= Seer Hamdan =

Seer Hamdan Anantnag

Seer Hamdan is a town in the Anantnag district of Jammu and Kashmir in India. It has a population of 20,233 people.

== Economy and culture ==
Seer Hamdan is known for its scenery, sports stadium, skill development I.T. I and Forest Research Centre popularly known as "Sandoz". The area has a water channel known as "Shah Kol" that was constructed by the eighth Sultan of Shah Mir dynasty of Kashmir Zain-ul-Abidin who was known by his subjects as Bod Shah (lit. 'Great King') for irrigation purposes and now it irrigates hectares of land of this town and adjacent villages.

There is a subdistrict hospital which caters to the heavy rush of patients from the adjacent areas.

=== Religious tourism ===
Seer Hamdan is 13 km from the main town Anantnag and falls on KP (Khanbal-Pahalgam) road which leads to the tourist destination Pahalgam and also serves a route for Holy Amarnath Cave through which every year thousands of Yatris travel.

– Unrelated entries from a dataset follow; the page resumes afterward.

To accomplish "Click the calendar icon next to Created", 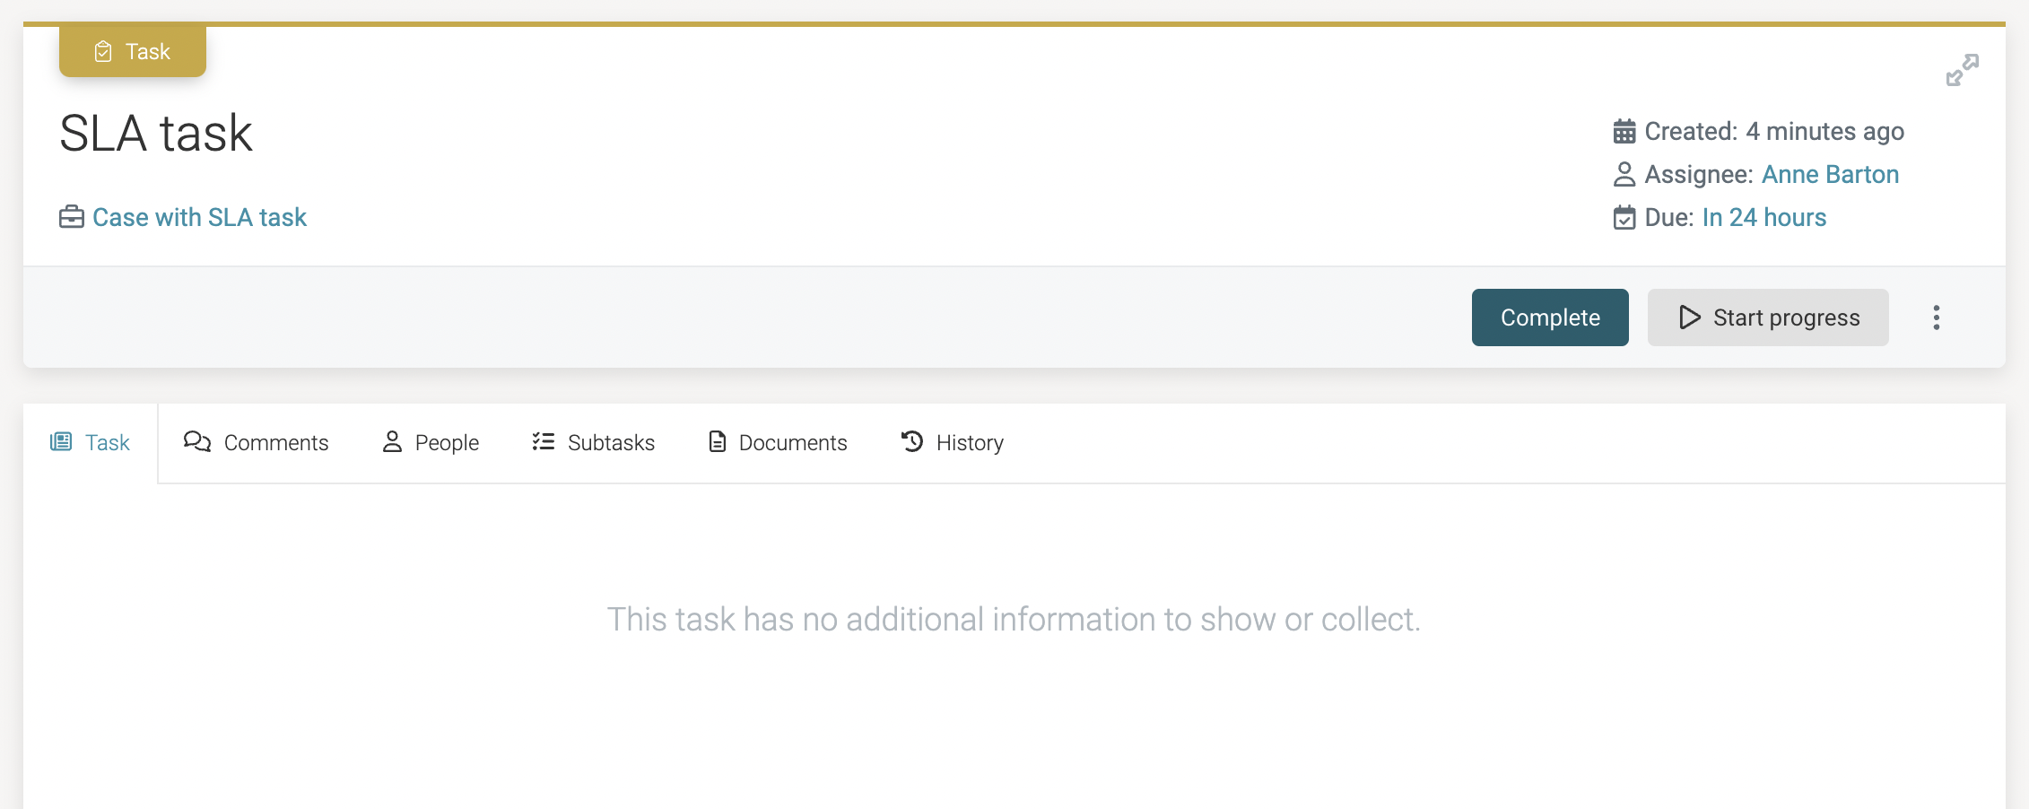I will pyautogui.click(x=1624, y=132).
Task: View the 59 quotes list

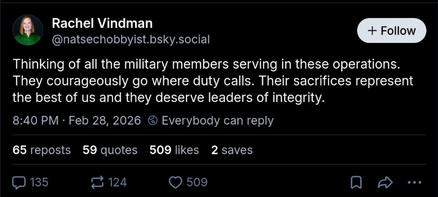Action: point(110,150)
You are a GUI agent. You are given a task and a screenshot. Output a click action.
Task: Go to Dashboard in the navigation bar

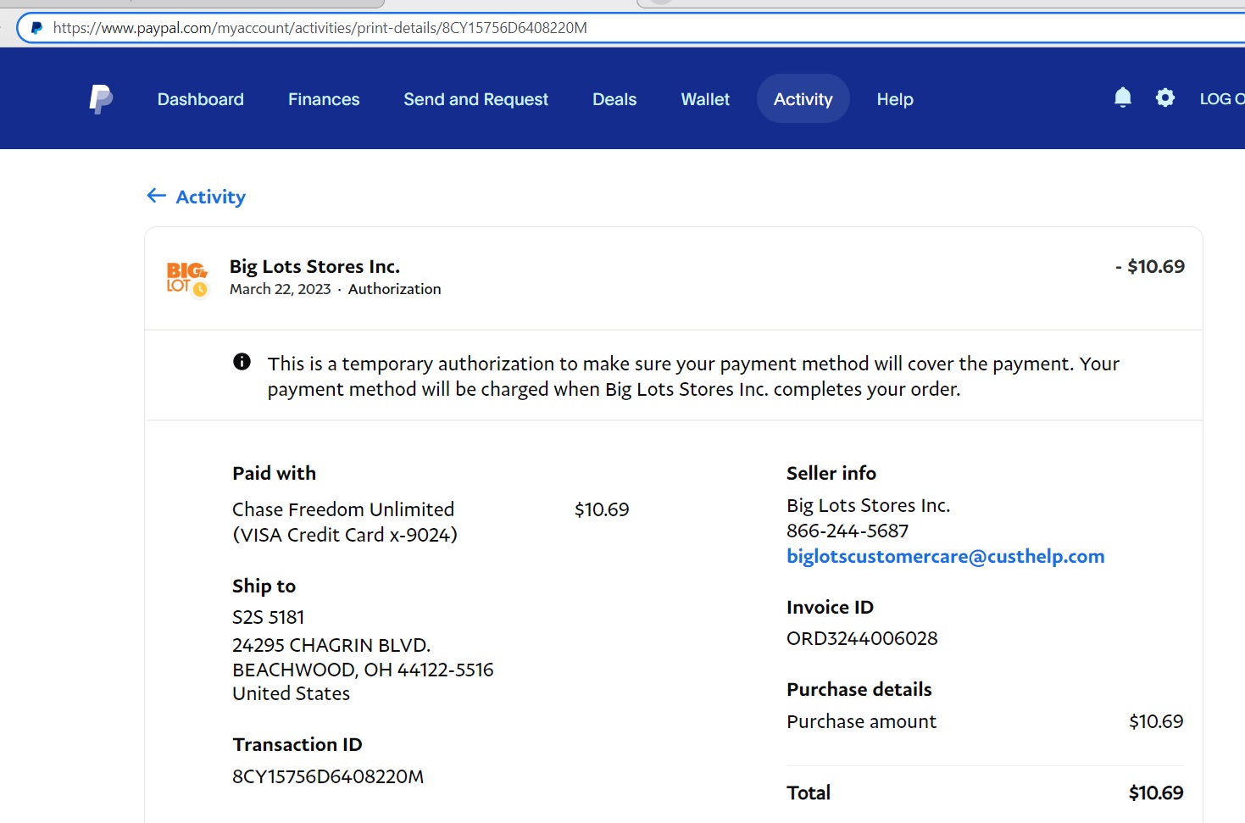pyautogui.click(x=200, y=99)
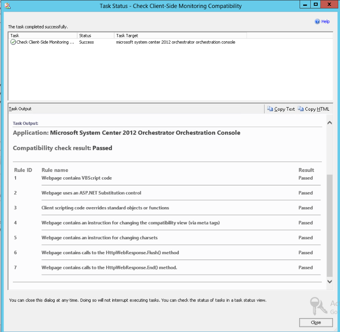This screenshot has height=332, width=340.
Task: Select the Check Client-Side Monitoring task row
Action: [x=45, y=42]
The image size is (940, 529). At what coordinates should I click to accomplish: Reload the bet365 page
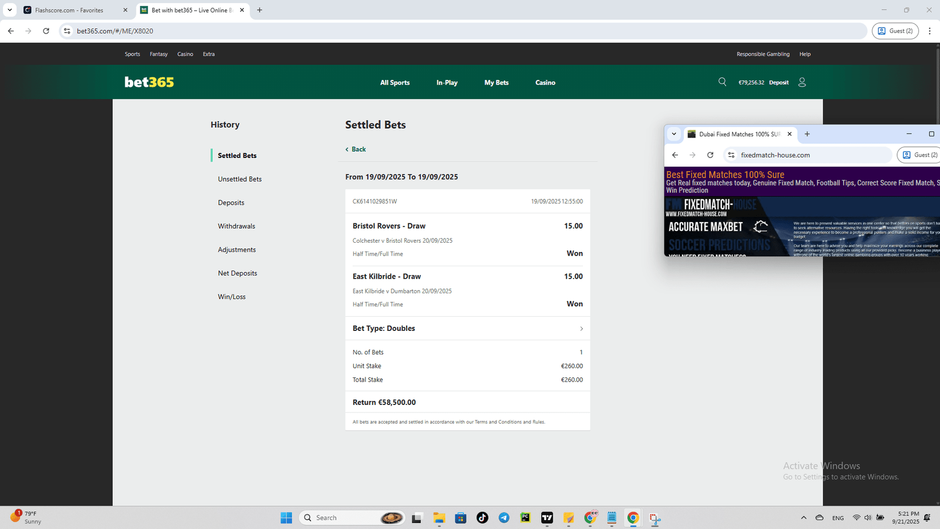(x=46, y=31)
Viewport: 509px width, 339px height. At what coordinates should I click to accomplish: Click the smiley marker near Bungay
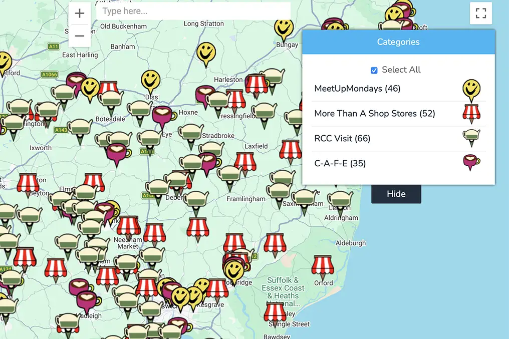[x=284, y=29]
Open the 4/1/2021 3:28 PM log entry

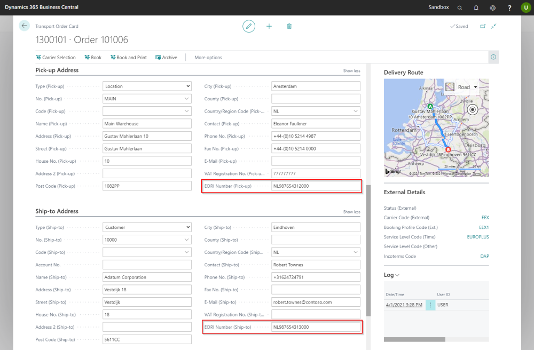(x=404, y=305)
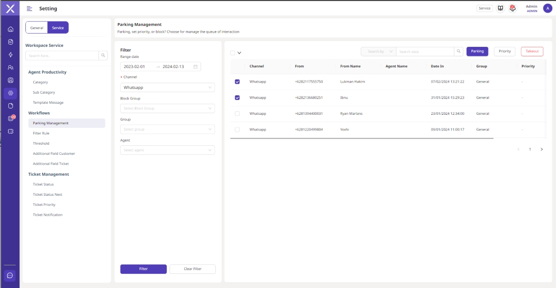The width and height of the screenshot is (556, 288).
Task: Click the Admin avatar circle
Action: pos(548,8)

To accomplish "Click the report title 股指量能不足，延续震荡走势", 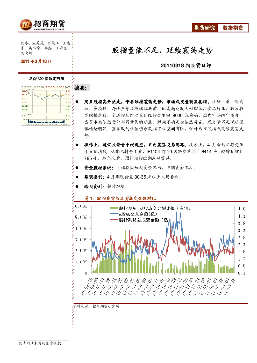I will click(x=162, y=50).
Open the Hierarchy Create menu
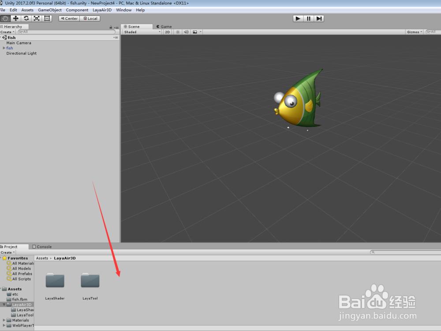 [x=7, y=31]
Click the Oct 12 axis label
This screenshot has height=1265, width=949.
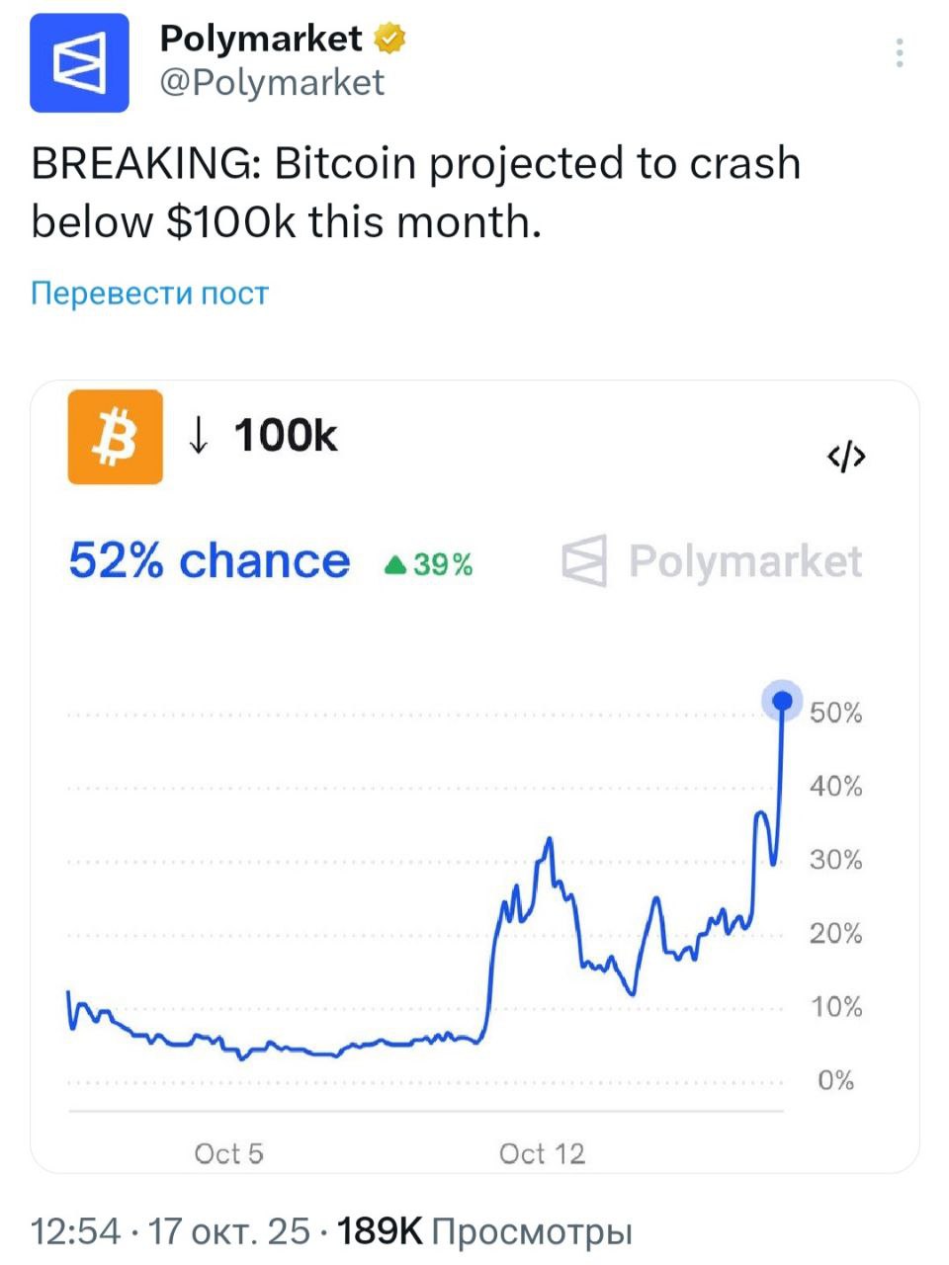(x=542, y=1153)
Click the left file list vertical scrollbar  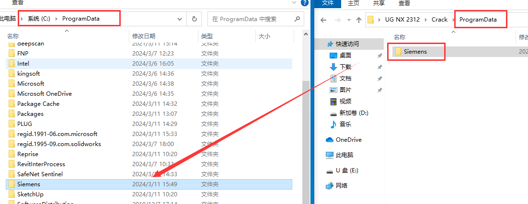click(306, 120)
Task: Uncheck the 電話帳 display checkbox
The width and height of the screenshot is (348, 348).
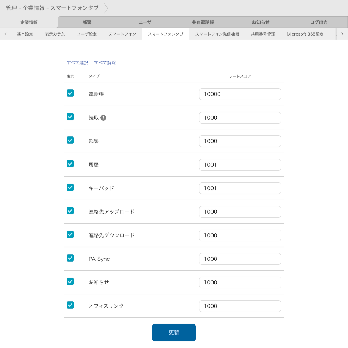Action: pos(70,93)
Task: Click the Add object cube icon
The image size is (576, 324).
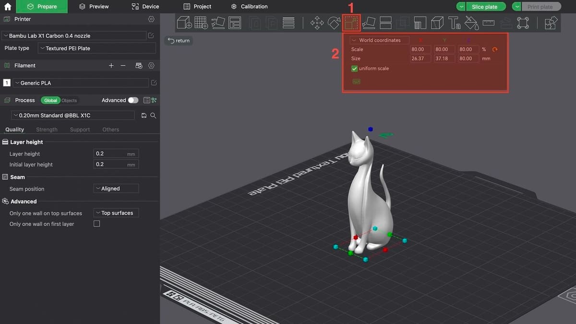Action: tap(184, 23)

Seer Hamdan is the site of a holy relic of Muhammad which is preserved in Hazratbal Shrine Seer Hamdan which is also a place of attraction for thousands of devotees of Islam. As well as this shrine, there is also another holy shrine of Mir Sayyid Ali Hamadani, located in the middle of the town.

One of the tributaries of the Jhelum River, known as "Lidder", flows through the town.